If the vehicle flap or vehicle door bumps into an object, for
example if a user's hand gets caught, another easily detectable
deviation of the acceleration may be provided as gradual catching
of a flexible object during movement of the vehicle flap or vehicle
door.
[0022] The current acceleration advantageously may be a measured
variable which can be easily detected and for which small and
powerful sensors which operate reliably may be available at low
cost.
[0023] Provision may be preferably made of sensors which are based
on the thermodynamic principle or operate in accordance with the
principle of moving masses, provided that the respective sensors
provide a value for the magnitude and, if appropriate, the
direction of the detected acceleration as an output signal and are
not only used as inclination sensors.
[0024] Sensors based on the thermodynamic principle may provide a
gas stream in an enclosed volume. The gas stream may be driven by a
temperature difference and be displaced from a state of equilibrium
under the action of acceleration, which may be easily detected
electronically as a change in current intensity or resistance using
thermocouples, for example.
[0025] Sensors which operate on the principle of moving masses may
have a mostly flat element which can be displaced in the manner of
a spring in an enclosed volume and may be displaced under the
action of acceleration. This displacement can be read and detected,
for example, as a change in capacitance or frequency.

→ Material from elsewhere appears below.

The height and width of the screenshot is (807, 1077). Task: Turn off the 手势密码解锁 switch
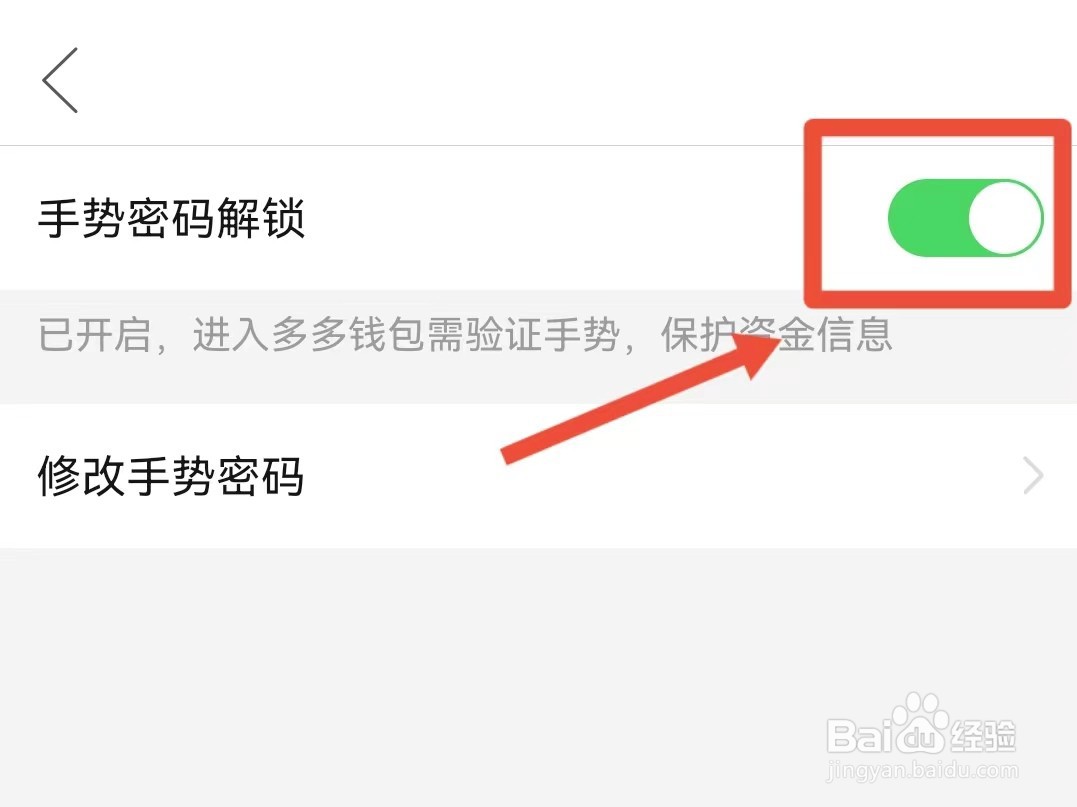coord(966,218)
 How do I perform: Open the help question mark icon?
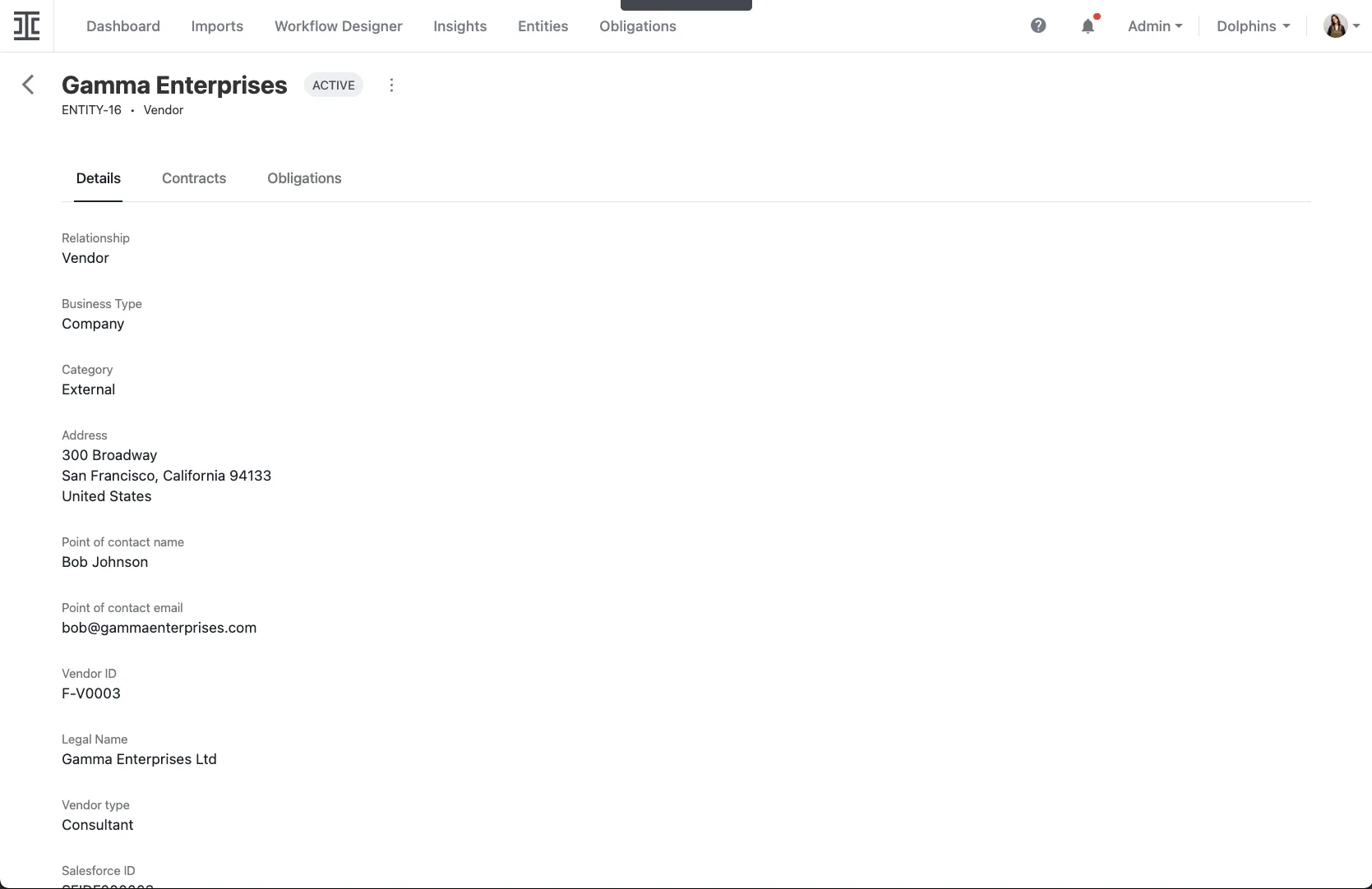(x=1038, y=26)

[0026] A method according to a preferred embodiment of the present
invention for controlling the movement of the vehicle flap or
vehicle door provides for the acceleration of the vehicle flap or
vehicle door to be detected by at least one acceleration sensor
which is arranged on the housing, for example by a sensor having
the method of operation described above.
[0027] The detected acceleration may be expediently evaluated in
accordance with the method in such a manner that it may be compared
with desired values. Deviations of the actual detected acceleration
from the desired values may then indicate disruptions in the
sequence of movement of the vehicle flap or vehicle door. Such
evaluation may be simple to carry out and may lend itself to a
situation which is common in practice and in which the vehicle flap
or vehicle door is moved on a fixed reproducible path. The desired
values may preferably correspond to those accelerations which the
vehicle flap or vehicle door undergoes on the fixed path, which may
be considered to be expedient, and which thus may characterize an
ideal movement of the vehicle flap or vehicle door.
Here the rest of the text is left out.